Photo Reuters/Gary Hershom

Après plusieurs minutes de spectacle, l'Américain se relève et décide finalement de s'en aller. Torse musculeux nu, la mâchoire serrée, et au bord des larmes. A cet instant, un membre de l'encadrement de l'équipe américaine intervient pour dire à Drummond de retourner sur la ligne de départ. Les spectateurs sont ébahis. Le sprinteur se met à serrer les mains de ses concurrents et rappelle Powell tout en chauffant le public avec de grands gestes. Incroyable! On est complètement perdu. Personne ne sait pas si les juges sont revenus sur leurs décisions ou pas. C'est la confusion la plus totale chez les officiels qui se réunissent en plein milieu de la piste.

Face à cet interminable imbroglio, les responsables décident de décaler la course pour que les deux autres quarts de finale puissent avoir lieu et que la tension redescende d'un cran. Jon Drummond lâche finalement l'affaire et rejoint le stade d'échauffement où se trouve son coach au sein du groupe HSI, John Smith. Drummond sanglote. Il semble réaliser qu'à 34 ans sa dernière opportunité de remporter une médaille dans un grand championnat vient de s'envoler.
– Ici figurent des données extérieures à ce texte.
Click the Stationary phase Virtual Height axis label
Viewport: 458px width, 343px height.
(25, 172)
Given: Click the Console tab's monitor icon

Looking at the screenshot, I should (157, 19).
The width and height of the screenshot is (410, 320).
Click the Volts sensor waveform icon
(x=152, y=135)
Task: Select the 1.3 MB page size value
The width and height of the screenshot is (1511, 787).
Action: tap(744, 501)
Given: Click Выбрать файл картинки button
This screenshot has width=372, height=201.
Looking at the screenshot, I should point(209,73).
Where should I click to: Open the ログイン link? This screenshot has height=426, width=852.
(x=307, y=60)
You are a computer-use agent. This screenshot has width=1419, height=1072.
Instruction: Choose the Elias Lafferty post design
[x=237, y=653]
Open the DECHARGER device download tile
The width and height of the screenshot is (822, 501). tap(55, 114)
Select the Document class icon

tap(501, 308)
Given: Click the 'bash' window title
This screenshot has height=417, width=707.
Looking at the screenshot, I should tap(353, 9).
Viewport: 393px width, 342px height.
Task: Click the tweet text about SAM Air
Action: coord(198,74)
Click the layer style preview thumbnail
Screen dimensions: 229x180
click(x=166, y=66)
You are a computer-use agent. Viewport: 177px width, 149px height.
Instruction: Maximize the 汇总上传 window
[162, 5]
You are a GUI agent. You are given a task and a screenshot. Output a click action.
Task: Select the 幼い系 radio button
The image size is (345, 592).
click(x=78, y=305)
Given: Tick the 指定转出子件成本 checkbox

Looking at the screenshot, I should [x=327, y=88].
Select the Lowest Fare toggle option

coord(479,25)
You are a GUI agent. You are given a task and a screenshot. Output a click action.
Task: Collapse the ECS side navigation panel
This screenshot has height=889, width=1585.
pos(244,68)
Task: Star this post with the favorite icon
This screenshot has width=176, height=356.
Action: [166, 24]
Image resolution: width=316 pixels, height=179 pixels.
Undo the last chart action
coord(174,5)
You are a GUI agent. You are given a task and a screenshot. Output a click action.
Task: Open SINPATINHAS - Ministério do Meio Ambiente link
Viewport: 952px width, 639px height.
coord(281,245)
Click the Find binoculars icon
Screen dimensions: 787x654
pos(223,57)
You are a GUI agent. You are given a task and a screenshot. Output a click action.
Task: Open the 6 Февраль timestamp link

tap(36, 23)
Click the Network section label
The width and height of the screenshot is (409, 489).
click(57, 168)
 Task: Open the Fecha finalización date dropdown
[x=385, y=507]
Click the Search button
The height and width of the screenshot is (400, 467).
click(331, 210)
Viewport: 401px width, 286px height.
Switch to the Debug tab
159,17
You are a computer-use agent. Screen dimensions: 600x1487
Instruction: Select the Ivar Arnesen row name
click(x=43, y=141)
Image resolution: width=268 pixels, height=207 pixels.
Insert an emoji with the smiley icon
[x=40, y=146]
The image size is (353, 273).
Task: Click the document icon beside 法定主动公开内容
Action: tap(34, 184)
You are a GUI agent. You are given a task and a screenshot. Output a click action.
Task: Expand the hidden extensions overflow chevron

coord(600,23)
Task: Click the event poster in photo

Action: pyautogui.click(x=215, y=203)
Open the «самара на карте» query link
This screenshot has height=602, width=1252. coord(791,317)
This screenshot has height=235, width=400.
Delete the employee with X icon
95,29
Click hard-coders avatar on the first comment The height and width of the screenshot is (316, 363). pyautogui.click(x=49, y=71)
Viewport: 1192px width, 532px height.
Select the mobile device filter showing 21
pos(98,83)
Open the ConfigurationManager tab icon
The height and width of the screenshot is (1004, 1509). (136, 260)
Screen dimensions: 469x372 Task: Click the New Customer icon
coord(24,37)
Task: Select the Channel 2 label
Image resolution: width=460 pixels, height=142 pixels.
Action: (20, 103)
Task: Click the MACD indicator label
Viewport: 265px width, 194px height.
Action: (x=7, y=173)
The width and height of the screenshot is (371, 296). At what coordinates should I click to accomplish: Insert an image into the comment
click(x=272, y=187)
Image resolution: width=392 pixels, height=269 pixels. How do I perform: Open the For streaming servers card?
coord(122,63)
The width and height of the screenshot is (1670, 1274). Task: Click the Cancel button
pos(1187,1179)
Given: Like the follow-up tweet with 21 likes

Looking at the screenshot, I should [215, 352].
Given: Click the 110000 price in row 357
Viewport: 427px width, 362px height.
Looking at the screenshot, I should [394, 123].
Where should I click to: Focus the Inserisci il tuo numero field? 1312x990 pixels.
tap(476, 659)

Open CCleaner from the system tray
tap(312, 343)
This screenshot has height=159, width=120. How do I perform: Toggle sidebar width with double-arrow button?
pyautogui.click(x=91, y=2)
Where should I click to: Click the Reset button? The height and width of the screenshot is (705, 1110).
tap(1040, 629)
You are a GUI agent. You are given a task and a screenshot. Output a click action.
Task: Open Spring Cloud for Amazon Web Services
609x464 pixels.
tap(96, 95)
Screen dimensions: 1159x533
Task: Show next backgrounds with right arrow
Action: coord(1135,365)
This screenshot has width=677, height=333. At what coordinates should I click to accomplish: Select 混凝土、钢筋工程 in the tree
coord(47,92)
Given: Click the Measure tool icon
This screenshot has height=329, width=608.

Le quart de finale s'est ensuite déroulé dans le chaos comme l'explique Michelle Jan : « On ne pouvait même pas donner le départ car il y avait trop trop de bruits dans les tribunes ». Oui, le public du Stade de France soutient Jon Drummond, mais la décision arbitrale est irrévocable. Et c'est le Trinidadien Ato Boldon, partenaire d'entraînement de Jon Drummond qui remportera ce quart de finale en 10''09. Il critiquera tout de même le système électronique détectant les faux départs. « Nous n'avons fait aucune erreur et pour eux on avait tort, se défend la starter. Les Américains n'appliquaient pas la règle du seul faux départ ». C'était pourtant une règle mise en place par l'IAAAF, l'organisme qui dirige l'athlétisme mondial.